--- Records for the exercise ---

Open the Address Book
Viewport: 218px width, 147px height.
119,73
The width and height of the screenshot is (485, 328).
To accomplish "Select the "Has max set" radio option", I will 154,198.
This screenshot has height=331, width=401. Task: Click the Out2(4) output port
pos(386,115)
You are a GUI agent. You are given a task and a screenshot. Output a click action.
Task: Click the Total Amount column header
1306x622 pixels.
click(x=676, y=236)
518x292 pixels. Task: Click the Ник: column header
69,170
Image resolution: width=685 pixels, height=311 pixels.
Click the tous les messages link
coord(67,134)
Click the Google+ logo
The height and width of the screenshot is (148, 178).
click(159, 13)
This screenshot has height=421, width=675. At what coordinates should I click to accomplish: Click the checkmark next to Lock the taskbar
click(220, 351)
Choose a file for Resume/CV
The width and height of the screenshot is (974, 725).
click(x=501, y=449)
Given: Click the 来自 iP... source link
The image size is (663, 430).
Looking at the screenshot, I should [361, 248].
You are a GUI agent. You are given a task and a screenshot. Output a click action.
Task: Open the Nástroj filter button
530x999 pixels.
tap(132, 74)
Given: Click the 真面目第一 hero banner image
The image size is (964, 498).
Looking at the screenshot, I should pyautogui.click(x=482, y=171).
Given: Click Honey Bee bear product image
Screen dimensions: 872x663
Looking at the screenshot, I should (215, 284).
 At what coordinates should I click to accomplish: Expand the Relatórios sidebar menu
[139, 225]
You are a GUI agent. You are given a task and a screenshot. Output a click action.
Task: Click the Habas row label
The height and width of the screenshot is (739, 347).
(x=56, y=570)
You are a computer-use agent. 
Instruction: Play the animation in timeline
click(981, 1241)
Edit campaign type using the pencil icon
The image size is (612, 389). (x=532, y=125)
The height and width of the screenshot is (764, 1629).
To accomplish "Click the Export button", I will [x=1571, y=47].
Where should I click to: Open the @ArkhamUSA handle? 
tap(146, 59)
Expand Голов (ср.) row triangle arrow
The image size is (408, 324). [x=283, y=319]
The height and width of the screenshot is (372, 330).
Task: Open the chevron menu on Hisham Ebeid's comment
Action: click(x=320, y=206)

---

■ **Exercise goal**:
The entire listing should be repeated with no line missing and no word altered.

■ **Answer below**:
Open the Address Book
Viewport: 218px width, 147px height.
119,73
The width and height of the screenshot is (485, 328).
To accomplish "Select the "Has max set" radio option", I will 154,198.
This screenshot has height=331, width=401. Task: Click the Out2(4) output port
pos(386,115)
You are a GUI agent. You are given a task and a screenshot. Output a click action.
Task: Click the Total Amount column header
1306x622 pixels.
click(x=676, y=236)
518x292 pixels. Task: Click the Ник: column header
69,170
Image resolution: width=685 pixels, height=311 pixels.
Click the tous les messages link
coord(67,134)
Click the Google+ logo
The height and width of the screenshot is (148, 178).
click(159, 13)
This screenshot has height=421, width=675. At what coordinates should I click to accomplish: Click the checkmark next to Lock the taskbar
click(220, 351)
Choose a file for Resume/CV
The width and height of the screenshot is (974, 725).
click(x=501, y=449)
Given: Click the 来自 iP... source link
The image size is (663, 430).
Looking at the screenshot, I should [361, 248].
You are a GUI agent. You are given a task and a screenshot. Output a click action.
Task: Open the Nástroj filter button
530x999 pixels.
tap(132, 74)
Given: Click the 真面目第一 hero banner image
The image size is (964, 498).
Looking at the screenshot, I should pyautogui.click(x=482, y=171).
Given: Click Honey Bee bear product image
Screen dimensions: 872x663
Looking at the screenshot, I should (215, 284).
 At what coordinates should I click to accomplish: Expand the Relatórios sidebar menu
[139, 225]
You are a GUI agent. You are given a task and a screenshot. Output a click action.
Task: Click the Habas row label
The height and width of the screenshot is (739, 347).
(x=56, y=570)
You are a computer-use agent. 
Instruction: Play the animation in timeline
click(981, 1241)
Edit campaign type using the pencil icon
The image size is (612, 389). (x=532, y=125)
The height and width of the screenshot is (764, 1629).
To accomplish "Click the Export button", I will [x=1571, y=47].
Where should I click to: Open the @ArkhamUSA handle? 
tap(146, 59)
Expand Голов (ср.) row triangle arrow
The image size is (408, 324). [x=283, y=319]
The height and width of the screenshot is (372, 330).
Task: Open the chevron menu on Hisham Ebeid's comment
Action: click(x=320, y=206)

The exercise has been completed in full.